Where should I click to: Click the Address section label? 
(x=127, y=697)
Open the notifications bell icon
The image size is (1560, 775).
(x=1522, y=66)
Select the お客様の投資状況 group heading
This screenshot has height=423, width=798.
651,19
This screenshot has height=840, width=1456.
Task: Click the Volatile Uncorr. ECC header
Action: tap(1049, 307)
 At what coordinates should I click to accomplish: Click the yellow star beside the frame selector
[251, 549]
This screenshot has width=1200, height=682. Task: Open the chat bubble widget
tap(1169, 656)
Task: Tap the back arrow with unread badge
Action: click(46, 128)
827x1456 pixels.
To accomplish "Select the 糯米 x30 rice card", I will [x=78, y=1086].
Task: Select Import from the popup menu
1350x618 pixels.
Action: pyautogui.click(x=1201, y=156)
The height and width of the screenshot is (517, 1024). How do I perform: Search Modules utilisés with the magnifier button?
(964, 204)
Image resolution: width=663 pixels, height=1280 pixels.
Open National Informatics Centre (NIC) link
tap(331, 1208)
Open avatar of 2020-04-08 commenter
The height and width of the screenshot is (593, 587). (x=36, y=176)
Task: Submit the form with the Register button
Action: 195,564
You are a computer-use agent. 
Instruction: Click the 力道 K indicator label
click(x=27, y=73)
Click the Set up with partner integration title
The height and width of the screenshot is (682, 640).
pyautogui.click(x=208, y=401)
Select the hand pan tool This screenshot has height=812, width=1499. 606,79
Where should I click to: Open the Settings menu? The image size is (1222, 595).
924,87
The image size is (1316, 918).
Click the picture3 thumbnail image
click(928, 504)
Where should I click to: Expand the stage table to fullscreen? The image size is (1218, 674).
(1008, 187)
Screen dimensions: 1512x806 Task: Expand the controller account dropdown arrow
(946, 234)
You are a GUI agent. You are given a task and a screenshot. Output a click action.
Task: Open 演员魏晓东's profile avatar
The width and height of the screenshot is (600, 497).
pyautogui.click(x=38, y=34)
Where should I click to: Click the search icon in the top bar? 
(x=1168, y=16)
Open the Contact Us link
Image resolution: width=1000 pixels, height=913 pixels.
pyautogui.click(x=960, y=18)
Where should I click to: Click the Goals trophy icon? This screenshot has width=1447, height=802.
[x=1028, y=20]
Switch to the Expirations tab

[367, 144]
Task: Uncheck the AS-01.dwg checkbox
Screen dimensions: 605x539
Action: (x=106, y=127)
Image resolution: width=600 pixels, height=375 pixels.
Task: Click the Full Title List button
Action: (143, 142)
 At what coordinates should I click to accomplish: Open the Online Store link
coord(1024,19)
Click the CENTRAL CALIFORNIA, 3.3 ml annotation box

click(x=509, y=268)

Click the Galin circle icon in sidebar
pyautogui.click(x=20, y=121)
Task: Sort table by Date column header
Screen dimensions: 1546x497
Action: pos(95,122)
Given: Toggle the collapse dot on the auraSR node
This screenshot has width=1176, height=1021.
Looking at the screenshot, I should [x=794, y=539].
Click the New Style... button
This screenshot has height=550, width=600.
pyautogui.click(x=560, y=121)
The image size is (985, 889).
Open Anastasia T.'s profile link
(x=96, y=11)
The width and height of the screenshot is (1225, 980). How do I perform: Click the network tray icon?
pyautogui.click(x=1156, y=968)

▶ _EXERCISE INSTRUCTIONS_
In the rows above, locate every line that contains the string "header" and copy each of those lines. Case counts.

▶ _SOLUTION FOR THIS TASK_
Task: Click the Volatile Uncorr. ECC header
Task: Sort table by Date column header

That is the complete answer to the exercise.